これは漆喰の表面が小さな穴が空いている多孔質構造で呼吸をしているため湿気をコントロールしてくれるためです。
1-3.消臭効果がある
漆喰の主成分である消石灰には殺菌効果があるため匂いやカビの発生を抑えることができます。
さらに表面が多孔質構造であるため、匂いを伴う水蒸気を吸収することで悪臭を消してくれます。また、漆喰自体は強アルカリ性であるため、排水溝や加齢臭などの酸性タイプの匂いを中和することも出来ます。
1-4.デザイン性が高い
漆喰外壁はつなぎ目がなく平らでマットな仕上がりになります。
また、白く美しい見た目で高級感のある雰囲気にすることが出来ます。
さらに塗り方や表面の仕上げ方によって雰囲気を変え、様々な味を出すことも出来ます。
2.デメリット
2-1.汚れやすい
漆喰の表面には細かな凹凸があるため汚れが付着しやすく落ちにくいといったデメリットがあります。

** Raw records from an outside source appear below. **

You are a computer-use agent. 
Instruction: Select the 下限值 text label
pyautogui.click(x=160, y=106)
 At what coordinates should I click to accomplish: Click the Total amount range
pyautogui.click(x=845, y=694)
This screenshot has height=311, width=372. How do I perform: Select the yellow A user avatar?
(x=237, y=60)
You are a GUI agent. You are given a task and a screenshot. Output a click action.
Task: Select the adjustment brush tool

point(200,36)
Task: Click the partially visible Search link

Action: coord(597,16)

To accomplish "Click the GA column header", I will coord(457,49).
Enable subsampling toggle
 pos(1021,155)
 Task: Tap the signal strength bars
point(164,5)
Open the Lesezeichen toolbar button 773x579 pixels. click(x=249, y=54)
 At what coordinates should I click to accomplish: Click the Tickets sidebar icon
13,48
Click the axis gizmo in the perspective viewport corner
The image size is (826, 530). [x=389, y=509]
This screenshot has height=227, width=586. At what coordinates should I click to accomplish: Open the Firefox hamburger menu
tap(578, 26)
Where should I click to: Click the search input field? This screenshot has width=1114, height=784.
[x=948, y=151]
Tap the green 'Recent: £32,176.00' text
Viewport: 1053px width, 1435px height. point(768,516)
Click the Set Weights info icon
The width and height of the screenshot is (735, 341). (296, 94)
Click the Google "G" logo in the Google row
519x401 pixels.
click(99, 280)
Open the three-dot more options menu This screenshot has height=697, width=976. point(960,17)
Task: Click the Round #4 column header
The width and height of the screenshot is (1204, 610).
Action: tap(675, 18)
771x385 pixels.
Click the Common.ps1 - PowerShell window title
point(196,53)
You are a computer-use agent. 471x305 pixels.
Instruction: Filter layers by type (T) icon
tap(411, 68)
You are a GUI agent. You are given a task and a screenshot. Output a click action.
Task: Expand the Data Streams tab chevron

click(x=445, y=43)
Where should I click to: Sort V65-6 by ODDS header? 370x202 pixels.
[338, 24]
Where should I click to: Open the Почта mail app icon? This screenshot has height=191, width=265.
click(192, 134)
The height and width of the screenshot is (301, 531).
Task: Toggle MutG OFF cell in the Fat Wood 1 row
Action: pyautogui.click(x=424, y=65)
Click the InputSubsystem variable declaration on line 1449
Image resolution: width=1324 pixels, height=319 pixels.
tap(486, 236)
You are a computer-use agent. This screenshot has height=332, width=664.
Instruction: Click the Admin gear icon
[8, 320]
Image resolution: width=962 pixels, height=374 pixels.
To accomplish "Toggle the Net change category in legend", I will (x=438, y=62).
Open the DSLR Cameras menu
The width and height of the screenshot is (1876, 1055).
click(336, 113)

特に窓のサッシ下に雨染みが着きやすく、綺麗な状態を維持するためには定期的な清掃が必要になります。
2-2.ひび割れやすい
乾燥後の漆喰は弾力がほとんどないため、地震の強い揺れなどで表面がひび割れやすくなっています。
また、漆喰壁は引っ掻きに弱く、硬いもので擦ってしまうと傷が付きやすくなります。人通りに面している場所やお子さんがいるお家では傷がついてしまう場合があるので注意が必要です。
2-3.費用が高い
漆喰の施工には高度な技術が必要なため材料費だけでなく施工費も高くなってしまいます。
さらに漆喰工事は塗装の工程で乾燥期間を取らなければならないため、施工日数も長くなってしまう傾向にあります。
3章目:漆喰外壁は自分で(DIY)できるの?
漆喰壁が劣化してきたのでDIYで補修をしたい方や、既存の外壁をDIYで漆喰壁にしてみたいと考える人もいるかと思います。
近頃は誰でも簡単にDIYで塗料を塗ることのできる商品が販売されています。
1.DIYでの漆喰外壁の手順
ここではDIY用の漆喰を販売している日本プラスター株式会社の「漆喰うま〜くヌレール」の施工手順をご紹介します。
ステップ1.外壁を綺麗にする
高圧洗浄機やブラシなどを使用して漆喰を塗る箇所の汚れやコケ、カビを落とします。
ステップ2.養生する
養生は周囲が汚れてしまうのを防ぐために保護することです。幅木や柱、窓枠やドア枠など漆喰を塗らない箇所はマスキングテープなどを利用して保護しましょう。
マスキングテープは漆喰が塗り終わったらすぐに剥がすようにしましょう。
ステップ3.下塗り作業
下塗り材を下地が透けるくらい薄く塗ります。
ステップ4.コテで壁に塗る
下塗りをして次の日以降に仕上げを全面に薄く塗っていきます。
コテを使い擦り付けるように塗り、1〜2時間待った後仕上げをもう一度薄く塗ります。
ステップ5.コーナー部分を塗る
コーナー部分である入隅と出隅の部分に専用のコテを使用し、漆喰を平らで滑らかにします。
これで漆喰DIYは完了です。
2.DIYで漆喰外壁にする際の注意点
漆喰壁をDIYで行う場合、湿気には注意しなければなりません。外壁をDIYした後は1週間ほどは雨に塗れないように養生をして保護するようにしましょう。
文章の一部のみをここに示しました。